There was one time last year where, through a number of circumstances, my husband and I were taking our pastor and his wife on a vacation, because she's been serving Secret Keeper Girls as a lead teacher for ten years. A bunch of things ended up happening. Bob and Suzy were in different states and they were going to be flying in alone, and that would put my pastor and me in a car to the airport for four hours.
Guess what? I rented a car. People thought I was nuts. I wrote a blog about it, and everyone was like, "You're so self-righteous!" I'm not. It's not self-righteousness; I know how weak I am! When I was fifteen I proved that I'm capable of having sex with someone I'm not married to, and I will never do it again, by God's grace. [applause]
If we're going to teach our children, we're going to have to model it.
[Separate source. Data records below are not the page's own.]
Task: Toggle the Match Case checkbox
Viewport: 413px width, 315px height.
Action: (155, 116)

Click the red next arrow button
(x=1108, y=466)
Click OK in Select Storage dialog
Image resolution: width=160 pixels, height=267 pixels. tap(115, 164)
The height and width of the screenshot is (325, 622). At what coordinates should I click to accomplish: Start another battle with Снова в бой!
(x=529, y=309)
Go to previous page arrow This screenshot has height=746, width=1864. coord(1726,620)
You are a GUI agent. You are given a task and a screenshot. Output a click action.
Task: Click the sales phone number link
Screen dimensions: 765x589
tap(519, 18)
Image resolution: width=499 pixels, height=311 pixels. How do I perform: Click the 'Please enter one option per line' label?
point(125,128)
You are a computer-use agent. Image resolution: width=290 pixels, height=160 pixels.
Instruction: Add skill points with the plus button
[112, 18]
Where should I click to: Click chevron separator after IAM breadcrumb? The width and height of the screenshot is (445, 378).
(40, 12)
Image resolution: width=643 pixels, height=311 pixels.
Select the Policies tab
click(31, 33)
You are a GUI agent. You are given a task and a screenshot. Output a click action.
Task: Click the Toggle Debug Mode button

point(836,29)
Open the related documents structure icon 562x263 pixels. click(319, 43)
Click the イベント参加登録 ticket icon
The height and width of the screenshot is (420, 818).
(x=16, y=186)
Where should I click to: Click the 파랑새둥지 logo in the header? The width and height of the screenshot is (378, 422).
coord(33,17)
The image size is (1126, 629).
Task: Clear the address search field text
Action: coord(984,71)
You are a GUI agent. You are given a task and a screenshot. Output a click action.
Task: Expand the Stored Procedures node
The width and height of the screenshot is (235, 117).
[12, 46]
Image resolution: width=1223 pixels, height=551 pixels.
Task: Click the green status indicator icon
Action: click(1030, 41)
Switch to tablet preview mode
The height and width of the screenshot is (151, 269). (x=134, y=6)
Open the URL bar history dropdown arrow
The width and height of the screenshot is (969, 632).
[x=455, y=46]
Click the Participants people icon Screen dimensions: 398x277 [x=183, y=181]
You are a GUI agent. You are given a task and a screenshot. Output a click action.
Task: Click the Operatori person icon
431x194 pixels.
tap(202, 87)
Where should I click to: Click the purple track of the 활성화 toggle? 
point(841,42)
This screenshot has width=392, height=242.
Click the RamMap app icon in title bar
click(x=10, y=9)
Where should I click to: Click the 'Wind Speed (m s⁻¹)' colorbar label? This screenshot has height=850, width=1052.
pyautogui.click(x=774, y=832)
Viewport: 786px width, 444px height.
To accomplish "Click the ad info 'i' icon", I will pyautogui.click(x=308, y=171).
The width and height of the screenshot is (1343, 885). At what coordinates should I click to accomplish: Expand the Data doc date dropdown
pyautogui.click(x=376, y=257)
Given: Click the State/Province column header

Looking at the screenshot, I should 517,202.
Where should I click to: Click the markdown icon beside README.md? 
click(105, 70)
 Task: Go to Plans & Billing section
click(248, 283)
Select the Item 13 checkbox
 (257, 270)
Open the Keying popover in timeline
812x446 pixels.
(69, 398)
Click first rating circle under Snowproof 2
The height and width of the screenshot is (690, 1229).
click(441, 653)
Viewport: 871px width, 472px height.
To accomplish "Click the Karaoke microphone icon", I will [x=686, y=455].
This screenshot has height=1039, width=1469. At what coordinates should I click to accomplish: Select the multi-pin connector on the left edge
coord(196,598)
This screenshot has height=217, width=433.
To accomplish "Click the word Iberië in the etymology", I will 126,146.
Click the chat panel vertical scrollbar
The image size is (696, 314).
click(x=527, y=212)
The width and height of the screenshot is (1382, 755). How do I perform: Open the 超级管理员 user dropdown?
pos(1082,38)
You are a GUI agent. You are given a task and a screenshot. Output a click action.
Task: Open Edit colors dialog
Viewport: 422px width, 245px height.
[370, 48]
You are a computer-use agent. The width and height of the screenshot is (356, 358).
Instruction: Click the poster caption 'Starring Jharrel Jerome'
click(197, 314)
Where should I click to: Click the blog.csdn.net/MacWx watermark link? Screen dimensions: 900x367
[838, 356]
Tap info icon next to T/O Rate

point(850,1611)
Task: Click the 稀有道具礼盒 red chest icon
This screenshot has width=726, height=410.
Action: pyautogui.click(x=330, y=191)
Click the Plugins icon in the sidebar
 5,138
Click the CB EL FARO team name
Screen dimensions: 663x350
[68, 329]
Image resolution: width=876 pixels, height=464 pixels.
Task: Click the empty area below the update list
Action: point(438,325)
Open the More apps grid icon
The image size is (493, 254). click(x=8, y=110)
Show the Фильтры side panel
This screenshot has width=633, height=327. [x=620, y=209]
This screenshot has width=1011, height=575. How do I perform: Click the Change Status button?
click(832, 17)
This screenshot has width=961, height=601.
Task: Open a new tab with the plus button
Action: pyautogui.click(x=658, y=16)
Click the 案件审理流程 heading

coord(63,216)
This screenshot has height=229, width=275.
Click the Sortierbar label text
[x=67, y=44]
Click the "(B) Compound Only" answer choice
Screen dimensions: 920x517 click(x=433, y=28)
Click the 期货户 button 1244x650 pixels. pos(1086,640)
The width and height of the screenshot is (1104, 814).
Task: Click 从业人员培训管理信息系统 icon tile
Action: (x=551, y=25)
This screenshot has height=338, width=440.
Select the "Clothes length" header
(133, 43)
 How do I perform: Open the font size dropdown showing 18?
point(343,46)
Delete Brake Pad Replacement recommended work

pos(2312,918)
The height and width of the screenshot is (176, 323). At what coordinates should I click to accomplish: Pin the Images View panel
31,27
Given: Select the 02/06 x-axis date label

I know that Robby and Aleigha are watching us. They're trying to figure out how they're going to do marriage, how they're going to do family. They're going to copy us, hopefully. We're going to tell them a few things they should not copy.
We're going to give them the short course. Some things they don't have to learn on the hot pavement of life, you know what I'm saying? How do you need to sacrifice? Listen to me, mom, the counseling room is not a scary place. If your marriage is broken by sexual pain and you're not fully healed yet, if it still brings you to tears, or you don't trust your husband because of this or because of that, you head to that counseling room. You pay the price, the sacrifice. It is your sacrifice to glorify God. If there's temptation in your marriage, or just temptation, find out what your guidelines are. Your guidelines might not be mine.
Some of you are in careers and different things where sometimes you are at a meeting or something with someone of the opposite sex, and it's a safe place and it's public. I won't even sit in a restaurant alone with a man even though there are people around. It's not something I can do.
What is your sacrifice? I want you to think about that for just a moment as I close in prayer. When I end my prayer, I want you to write down an answer, because if you can't live it, you cannot teach your children to live it.
Father, I thank for these precious moms. I thank you that what they do has value. I thank you that by Your grace You've given them everything they need to raise men and women, intentionally, to glorify You in their manhood, in their womanhood, and I pray that they would do that first and foremost by living out these three truths in their own life. I pray that they do that first and foremost by sacrificing themselves-in whatever way it takes-so that they can glorify You in their holiness, in their purity.
There are some of them that, first, that's going to mean sexual healing. Oh, Lord, let them know how powerful and freeing that is. But give them, right now Lord, a very clear idea of what their next step is, what their sacrifice is. I ask this in the Holy Name of our Lord and Savior, Jesus Christ. Amen.
Pause for just a moment before you move. Take a moment, and write that sentence down. Now you might not need it as much as your neighbor does, but I can promise you that in a group this size there's a friend who not only needs to write a sentence down, but probably share it with you tonight at dinner. So why don't you take just thirty seconds and write.